C’erano 40 persone nell’hotel Rigopiano quando la valanga, nel pomeriggio di mercoledi’, ha investito la struttura: 28 ospiti, di cui 4 bambini e 12 dipendenti, compreso il titolare Roberto Del Rosso e il rifugiato senegalese Faye Dane. Due persone, il cuoco Giampiero Parete e il tuttofare dell’hotel, Fabio Salzetta, si sono salvati perche’ al momento della slavina si trovavano all’esterno dell’albergo. Sono stati recuperati dagli uomini del soccorso alpino all’alba di giovedi’ scorso. Dalle macerie i vigili del fuoco hanno poi estratto vive, tra la giornata di venerdi’ e l’alba di sabato scorsi, 9 persone: la moglie e il figlio di Parete, Adriana Vranceanu e il piccolo Gianfilippo; tre bambini, l’altra figlia di Parete, Ludovica, Edoardo Di Carlo e Samuel Di Michelangelo, e altre 4 persone. Si tratta di Giampaolo Matrone, Vincenzo Forti, Francesca Bronzi e Giorgia Galassi.
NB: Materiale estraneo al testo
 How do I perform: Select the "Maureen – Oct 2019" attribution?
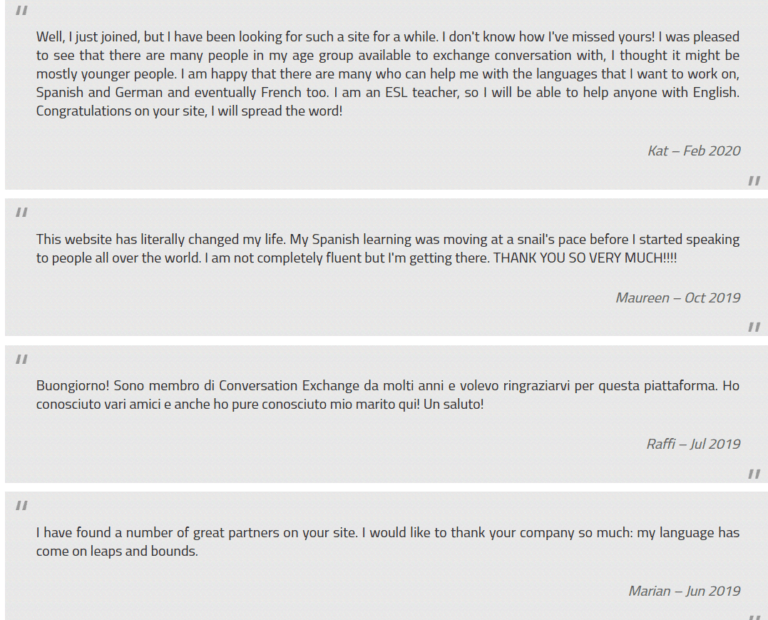point(678,298)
Le vittime al momento estratte sono invece 17: 9 uomini e 8 donne. Di queste ne sono state identificate 6: Sebastiano di Carlo e la moglie Nadia Acconciamessa, il maitre dell’hotel Alessandro Giancaterino, il cameriere Gabriele D’Angelo, l’estetista Linda Salzetta e Barbara Nobilio. Restano da identificare 11 vittime, 6 uomini e 5 donne. Sono invece ancora 12 i dispersi.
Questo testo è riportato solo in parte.